--- WHAT TO WORK ON ---
Copy the records exactly, every one of them.

*** Opening INPUT ***

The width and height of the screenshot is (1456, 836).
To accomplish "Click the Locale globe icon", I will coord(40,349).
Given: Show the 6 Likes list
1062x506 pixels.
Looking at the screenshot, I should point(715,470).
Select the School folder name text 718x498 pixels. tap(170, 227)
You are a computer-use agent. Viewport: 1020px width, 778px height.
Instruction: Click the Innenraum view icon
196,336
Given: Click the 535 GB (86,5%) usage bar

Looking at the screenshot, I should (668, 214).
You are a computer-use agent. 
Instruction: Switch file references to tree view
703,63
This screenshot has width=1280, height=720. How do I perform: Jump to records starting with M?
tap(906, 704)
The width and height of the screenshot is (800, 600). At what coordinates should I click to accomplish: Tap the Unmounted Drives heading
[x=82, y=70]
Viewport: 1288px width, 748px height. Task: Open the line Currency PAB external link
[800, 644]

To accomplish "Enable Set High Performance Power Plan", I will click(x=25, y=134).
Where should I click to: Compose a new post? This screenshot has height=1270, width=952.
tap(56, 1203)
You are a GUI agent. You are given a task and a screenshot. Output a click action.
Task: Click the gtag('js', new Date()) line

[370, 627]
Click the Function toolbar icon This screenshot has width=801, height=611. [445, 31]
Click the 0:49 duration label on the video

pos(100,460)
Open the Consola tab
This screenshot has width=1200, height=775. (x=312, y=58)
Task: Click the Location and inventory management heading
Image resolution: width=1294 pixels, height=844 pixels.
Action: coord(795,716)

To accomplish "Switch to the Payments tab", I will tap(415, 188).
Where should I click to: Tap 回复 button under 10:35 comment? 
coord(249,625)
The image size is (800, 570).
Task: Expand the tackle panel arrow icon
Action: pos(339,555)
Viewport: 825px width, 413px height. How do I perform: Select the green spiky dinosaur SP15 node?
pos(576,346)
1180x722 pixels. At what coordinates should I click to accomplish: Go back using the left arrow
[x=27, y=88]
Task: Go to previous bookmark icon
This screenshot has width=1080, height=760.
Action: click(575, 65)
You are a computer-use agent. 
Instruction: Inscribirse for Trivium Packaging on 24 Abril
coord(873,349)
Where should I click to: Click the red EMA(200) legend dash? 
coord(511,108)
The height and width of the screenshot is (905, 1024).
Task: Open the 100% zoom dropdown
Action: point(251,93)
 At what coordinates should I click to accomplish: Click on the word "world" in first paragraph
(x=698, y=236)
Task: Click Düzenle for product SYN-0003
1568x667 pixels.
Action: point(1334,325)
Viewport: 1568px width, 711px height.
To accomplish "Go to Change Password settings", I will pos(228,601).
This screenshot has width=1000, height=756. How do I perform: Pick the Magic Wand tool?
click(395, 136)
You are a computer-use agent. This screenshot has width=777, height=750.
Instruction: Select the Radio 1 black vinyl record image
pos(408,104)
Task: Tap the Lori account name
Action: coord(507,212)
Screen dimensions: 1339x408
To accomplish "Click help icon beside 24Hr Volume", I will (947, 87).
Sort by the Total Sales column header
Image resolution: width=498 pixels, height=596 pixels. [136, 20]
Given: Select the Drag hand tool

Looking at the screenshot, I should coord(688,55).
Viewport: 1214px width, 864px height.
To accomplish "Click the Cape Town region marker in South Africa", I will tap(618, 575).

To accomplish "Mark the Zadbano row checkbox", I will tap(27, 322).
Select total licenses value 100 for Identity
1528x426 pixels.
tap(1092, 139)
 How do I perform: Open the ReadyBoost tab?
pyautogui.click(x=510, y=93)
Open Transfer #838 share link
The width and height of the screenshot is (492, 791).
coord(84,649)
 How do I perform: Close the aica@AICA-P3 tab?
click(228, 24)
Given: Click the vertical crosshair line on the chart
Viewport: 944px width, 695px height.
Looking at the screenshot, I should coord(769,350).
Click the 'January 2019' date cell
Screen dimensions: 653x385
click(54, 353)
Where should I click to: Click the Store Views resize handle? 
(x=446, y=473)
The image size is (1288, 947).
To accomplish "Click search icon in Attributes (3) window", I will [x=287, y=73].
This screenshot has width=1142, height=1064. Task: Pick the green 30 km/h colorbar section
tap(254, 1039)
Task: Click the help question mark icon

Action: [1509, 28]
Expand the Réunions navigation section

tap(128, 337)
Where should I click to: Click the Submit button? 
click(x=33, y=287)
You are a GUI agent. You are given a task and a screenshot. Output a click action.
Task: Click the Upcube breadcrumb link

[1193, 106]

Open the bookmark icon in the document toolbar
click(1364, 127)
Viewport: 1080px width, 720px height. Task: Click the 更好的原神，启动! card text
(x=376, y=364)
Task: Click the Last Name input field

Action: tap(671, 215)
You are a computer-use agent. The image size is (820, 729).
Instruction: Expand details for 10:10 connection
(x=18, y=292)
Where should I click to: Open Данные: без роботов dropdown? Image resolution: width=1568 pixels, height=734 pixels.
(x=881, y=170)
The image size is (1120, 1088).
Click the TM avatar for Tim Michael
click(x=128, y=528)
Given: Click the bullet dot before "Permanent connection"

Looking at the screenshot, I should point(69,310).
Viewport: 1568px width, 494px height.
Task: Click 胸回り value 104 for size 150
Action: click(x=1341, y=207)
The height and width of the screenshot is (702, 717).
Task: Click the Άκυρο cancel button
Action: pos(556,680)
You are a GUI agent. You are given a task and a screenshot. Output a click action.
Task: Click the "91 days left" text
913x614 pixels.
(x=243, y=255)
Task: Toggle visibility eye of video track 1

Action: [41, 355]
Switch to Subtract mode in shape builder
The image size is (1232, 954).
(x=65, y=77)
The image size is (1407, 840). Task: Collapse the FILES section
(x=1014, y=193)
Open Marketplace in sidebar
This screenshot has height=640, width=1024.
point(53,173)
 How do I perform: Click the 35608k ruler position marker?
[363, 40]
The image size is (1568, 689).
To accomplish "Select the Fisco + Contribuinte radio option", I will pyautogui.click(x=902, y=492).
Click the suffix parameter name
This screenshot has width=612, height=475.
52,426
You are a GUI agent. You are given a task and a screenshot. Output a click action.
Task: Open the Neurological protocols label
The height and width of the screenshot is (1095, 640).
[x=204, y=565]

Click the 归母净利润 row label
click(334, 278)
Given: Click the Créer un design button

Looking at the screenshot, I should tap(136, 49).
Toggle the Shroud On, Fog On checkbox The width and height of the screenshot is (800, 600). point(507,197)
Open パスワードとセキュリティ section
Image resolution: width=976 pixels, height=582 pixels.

*** Closing INPUT ***

--- PROBLEM SOLUTION ---
The width and height of the screenshot is (1456, 836).
To accomplish "Click the Locale globe icon", I will coord(40,349).
Given: Show the 6 Likes list
1062x506 pixels.
Looking at the screenshot, I should point(715,470).
Select the School folder name text 718x498 pixels. tap(170, 227)
You are a computer-use agent. Viewport: 1020px width, 778px height.
Instruction: Click the Innenraum view icon
196,336
Given: Click the 535 GB (86,5%) usage bar

Looking at the screenshot, I should (668, 214).
You are a computer-use agent. 
Instruction: Switch file references to tree view
703,63
This screenshot has width=1280, height=720. How do I perform: Jump to records starting with M?
tap(906, 704)
The width and height of the screenshot is (800, 600). At what coordinates should I click to accomplish: Tap the Unmounted Drives heading
[x=82, y=70]
Viewport: 1288px width, 748px height. Task: Open the line Currency PAB external link
[800, 644]

To accomplish "Enable Set High Performance Power Plan", I will click(x=25, y=134).
Where should I click to: Compose a new post? This screenshot has height=1270, width=952.
tap(56, 1203)
You are a GUI agent. You are given a task and a screenshot. Output a click action.
Task: Click the gtag('js', new Date()) line

[370, 627]
Click the Function toolbar icon This screenshot has width=801, height=611. [445, 31]
Click the 0:49 duration label on the video

pos(100,460)
Open the Consola tab
This screenshot has width=1200, height=775. (x=312, y=58)
Task: Click the Location and inventory management heading
Image resolution: width=1294 pixels, height=844 pixels.
Action: coord(795,716)

To accomplish "Switch to the Payments tab", I will tap(415, 188).
Where should I click to: Tap 回复 button under 10:35 comment? 
coord(249,625)
The image size is (800, 570).
Task: Expand the tackle panel arrow icon
Action: pos(339,555)
Viewport: 825px width, 413px height. How do I perform: Select the green spiky dinosaur SP15 node?
pos(576,346)
1180x722 pixels. At what coordinates should I click to accomplish: Go back using the left arrow
[x=27, y=88]
Task: Go to previous bookmark icon
This screenshot has width=1080, height=760.
Action: click(575, 65)
You are a computer-use agent. 
Instruction: Inscribirse for Trivium Packaging on 24 Abril
coord(873,349)
Where should I click to: Click the red EMA(200) legend dash? 
coord(511,108)
The height and width of the screenshot is (905, 1024).
Task: Open the 100% zoom dropdown
Action: point(251,93)
 At what coordinates should I click to accomplish: Click on the word "world" in first paragraph
(x=698, y=236)
Task: Click Düzenle for product SYN-0003
1568x667 pixels.
Action: point(1334,325)
Viewport: 1568px width, 711px height.
To accomplish "Go to Change Password settings", I will pos(228,601).
This screenshot has width=1000, height=756. How do I perform: Pick the Magic Wand tool?
click(395, 136)
You are a computer-use agent. This screenshot has width=777, height=750.
Instruction: Select the Radio 1 black vinyl record image
pos(408,104)
Task: Tap the Lori account name
Action: coord(507,212)
Screen dimensions: 1339x408
To accomplish "Click help icon beside 24Hr Volume", I will (947, 87).
Sort by the Total Sales column header
Image resolution: width=498 pixels, height=596 pixels. [136, 20]
Given: Select the Drag hand tool

Looking at the screenshot, I should coord(688,55).
Viewport: 1214px width, 864px height.
To accomplish "Click the Cape Town region marker in South Africa", I will tap(618, 575).

To accomplish "Mark the Zadbano row checkbox", I will tap(27, 322).
Select total licenses value 100 for Identity
1528x426 pixels.
tap(1092, 139)
 How do I perform: Open the ReadyBoost tab?
pyautogui.click(x=510, y=93)
Open Transfer #838 share link
The width and height of the screenshot is (492, 791).
coord(84,649)
 How do I perform: Close the aica@AICA-P3 tab?
click(228, 24)
Given: Click the vertical crosshair line on the chart
Viewport: 944px width, 695px height.
Looking at the screenshot, I should coord(769,350).
Click the 'January 2019' date cell
Screen dimensions: 653x385
click(54, 353)
Where should I click to: Click the Store Views resize handle? 
(x=446, y=473)
The image size is (1288, 947).
To accomplish "Click search icon in Attributes (3) window", I will [x=287, y=73].
This screenshot has width=1142, height=1064. Task: Pick the green 30 km/h colorbar section
tap(254, 1039)
Task: Click the help question mark icon

Action: [1509, 28]
Expand the Réunions navigation section

tap(128, 337)
Where should I click to: Click the Submit button? 
click(x=33, y=287)
You are a GUI agent. You are given a task and a screenshot. Output a click action.
Task: Click the Upcube breadcrumb link

[1193, 106]

Open the bookmark icon in the document toolbar
click(1364, 127)
Viewport: 1080px width, 720px height. Task: Click the 更好的原神，启动! card text
(x=376, y=364)
Task: Click the Last Name input field

Action: tap(671, 215)
You are a computer-use agent. The image size is (820, 729).
Instruction: Expand details for 10:10 connection
(x=18, y=292)
Where should I click to: Open Данные: без роботов dropdown? Image resolution: width=1568 pixels, height=734 pixels.
(x=881, y=170)
The image size is (1120, 1088).
Click the TM avatar for Tim Michael
click(x=128, y=528)
Given: Click the bullet dot before "Permanent connection"

Looking at the screenshot, I should point(69,310).
Viewport: 1568px width, 494px height.
Task: Click 胸回り value 104 for size 150
Action: click(x=1341, y=207)
The height and width of the screenshot is (702, 717).
Task: Click the Άκυρο cancel button
Action: pos(556,680)
You are a GUI agent. You are given a task and a screenshot. Output a click action.
Task: Click the "91 days left" text
913x614 pixels.
(x=243, y=255)
Task: Toggle visibility eye of video track 1

Action: [41, 355]
Switch to Subtract mode in shape builder
The image size is (1232, 954).
(x=65, y=77)
The image size is (1407, 840). Task: Collapse the FILES section
(x=1014, y=193)
Open Marketplace in sidebar
This screenshot has height=640, width=1024.
point(53,173)
 How do I perform: Click the 35608k ruler position marker?
[363, 40]
The image size is (1568, 689).
To accomplish "Select the Fisco + Contribuinte radio option", I will pyautogui.click(x=902, y=492).
Click the suffix parameter name
This screenshot has width=612, height=475.
52,426
You are a GUI agent. You are given a task and a screenshot. Output a click action.
Task: Open the Neurological protocols label
The height and width of the screenshot is (1095, 640).
[x=204, y=565]

Click the 归母净利润 row label
click(334, 278)
Given: Click the Créer un design button

Looking at the screenshot, I should tap(136, 49).
Toggle the Shroud On, Fog On checkbox The width and height of the screenshot is (800, 600). point(507,197)
Open パスワードとセキュリティ section
Image resolution: width=976 pixels, height=582 pixels.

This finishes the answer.